DATA TO USE:
◆ ◆ ◆ ◆ ◆ ◆ ◆
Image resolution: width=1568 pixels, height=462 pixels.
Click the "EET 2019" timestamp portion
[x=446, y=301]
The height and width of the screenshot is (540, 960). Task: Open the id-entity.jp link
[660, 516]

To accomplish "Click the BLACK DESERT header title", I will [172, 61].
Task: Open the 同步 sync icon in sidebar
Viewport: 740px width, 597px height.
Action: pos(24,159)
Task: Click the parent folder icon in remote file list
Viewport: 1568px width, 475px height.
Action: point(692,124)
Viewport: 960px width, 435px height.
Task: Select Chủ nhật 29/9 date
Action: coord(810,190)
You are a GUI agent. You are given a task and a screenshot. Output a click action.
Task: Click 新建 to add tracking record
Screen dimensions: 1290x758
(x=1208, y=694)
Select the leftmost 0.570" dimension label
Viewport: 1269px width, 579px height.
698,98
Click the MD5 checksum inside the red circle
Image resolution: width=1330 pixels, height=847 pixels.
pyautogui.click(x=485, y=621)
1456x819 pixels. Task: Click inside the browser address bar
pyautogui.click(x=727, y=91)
◆ ◆ ◆ ◆ ◆ ◆ ◆
GIVEN EXERCISE: Reproduce all of the records above, replacing "Image resolution" with "Screenshot size" wherever it occurs and leaving everything else unchanged.

FINISHED ANSWER:
Screenshot size: width=1568 pixels, height=462 pixels.
Click the "EET 2019" timestamp portion
[x=446, y=301]
The height and width of the screenshot is (540, 960). Task: Open the id-entity.jp link
[660, 516]

To accomplish "Click the BLACK DESERT header title", I will [172, 61].
Task: Open the 同步 sync icon in sidebar
Viewport: 740px width, 597px height.
Action: pos(24,159)
Task: Click the parent folder icon in remote file list
Viewport: 1568px width, 475px height.
Action: point(692,124)
Viewport: 960px width, 435px height.
Task: Select Chủ nhật 29/9 date
Action: coord(810,190)
You are a GUI agent. You are given a task and a screenshot. Output a click action.
Task: Click 新建 to add tracking record
Screen dimensions: 1290x758
(x=1208, y=694)
Select the leftmost 0.570" dimension label
Viewport: 1269px width, 579px height.
698,98
Click the MD5 checksum inside the red circle
Screenshot size: width=1330 pixels, height=847 pixels.
pyautogui.click(x=485, y=621)
1456x819 pixels. Task: Click inside the browser address bar
pyautogui.click(x=727, y=91)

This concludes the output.